Autre critère à prendre en compte : le laps de temps écoulé entre le premier devis et le deuxième devis, revu à la hausse. Si l’augmentation du montant vient d’un retard pris par l’entreprise, vous êtes en droit de refuser le nouveau devis. Et si vous aviez déjà versé un acompte, vous êtes alors en mesure d’obtenir un remboursement et de résilier votre contrat.

Pour Éric, l’augmentation de son devis est surtout liée à l’attente pour son permis d’urbanisme. Cela ne relève donc pas de la responsabilité de l’entreprise. Il ne peut pas faire valoir ce critère pour demander un remboursement. Il ne peut s’en tenir qu’aux clauses du contrat entre son couvreur et lui.

Augmentation des devis : une réalité pour le secteur de la construction

Les coûts qui augmentent sont la réalité d’autres entreprises en construction : "Cela vient principalement de la difficulté de trouver des fournisseurs et des matières premières. Par exemple en toiture, on n’arrive juste plus à trouver des tuiles à des prix corrects. Nos fournisseurs d’avant, qui avaient des tuiles à des prix abordables, sont en rupture de stock.
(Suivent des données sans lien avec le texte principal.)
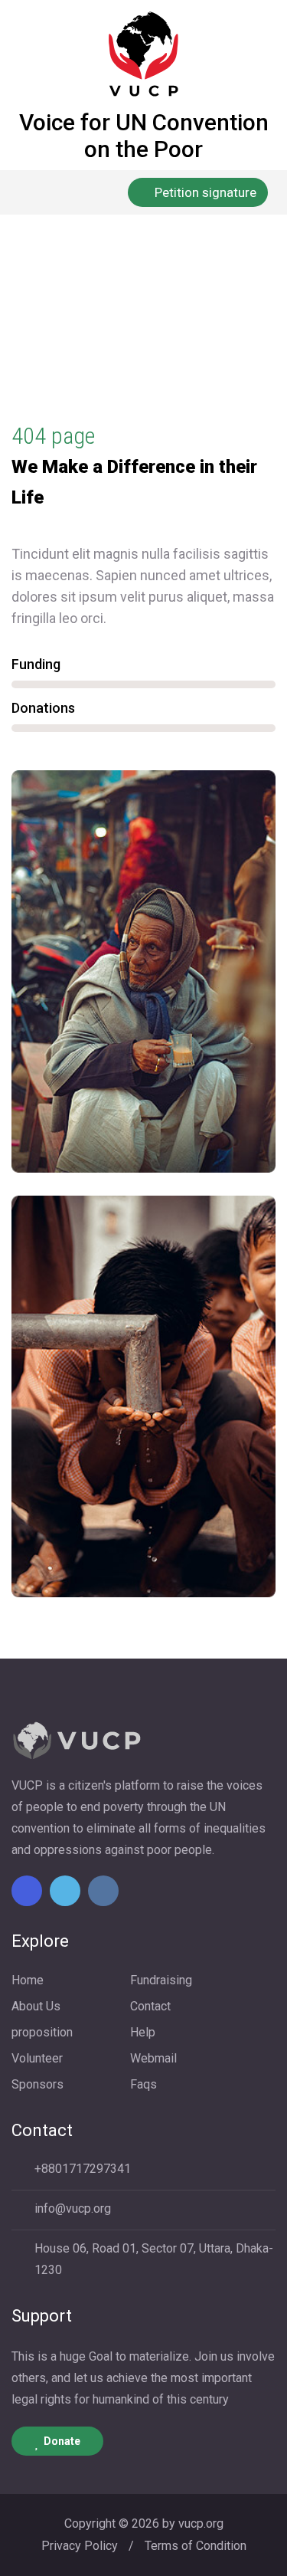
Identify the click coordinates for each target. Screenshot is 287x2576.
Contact (150, 2006)
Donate (62, 2441)
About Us (35, 2006)
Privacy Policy (79, 2545)
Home (32, 348)
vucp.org (200, 2523)
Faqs (143, 2084)
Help (142, 2032)
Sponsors (37, 2084)
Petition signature (205, 192)
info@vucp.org (72, 2208)
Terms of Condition (195, 2545)
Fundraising (161, 1980)
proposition (42, 2032)
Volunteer (37, 2058)
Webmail (153, 2058)
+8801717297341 (82, 2168)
On est maintenant obligé de nous tourner vers des fournisseurs qui ont des prix beaucoup plus élevés, mais qui ont de la marchandise. Il y a aussi les coûts de déplacement qui sont plus chers maintenant", nous confie David Theom, patron d’une entreprise de toiture. Tout cela influence donc les montants des devis : "Le fait que le devis de ce monsieur ait été augmenté ne m’étonne pas plus que ça."

En Belgique, l’indice des prix dans la construction a augmenté de 3,6% au troisième trimestre de l’année 2022 par rapport au trimestre précédent. Au total, l’inflation annuelle pour ce secteur s’élève à 14,7%. Les prix des matériaux en augmentation semblent avoir un impact sur les avances demandées par les sociétés de constructions. De plus en plus d’entreprises demandent des acomptes pour pouvoir déjà se procurer des matériaux pour les chantiers. Mais lorsqu’un acompte est versé, cela devient évidemment plus compliqué de se rétracter par la suite. Mieux vaut y réfléchir à deux fois.

Quant à Éric, il ne compte pas se laisser faire : "J’ai pris contact avec un avocat pour faire valoir mes droits. Au moment où je vous parle, je viens tout juste d’avoir un entretien avec lui. Il m’a rassuré, tout en me mettant en garde sur la difficulté de ce genre de procédure."

Pour connaître tous vos droits, le site www.buildyourhome.be peut être également consulté. Il regroupe quelques conseils pour les consommateurs et permet même de vérifier si un entrepreneur peut être considéré de bonne foi.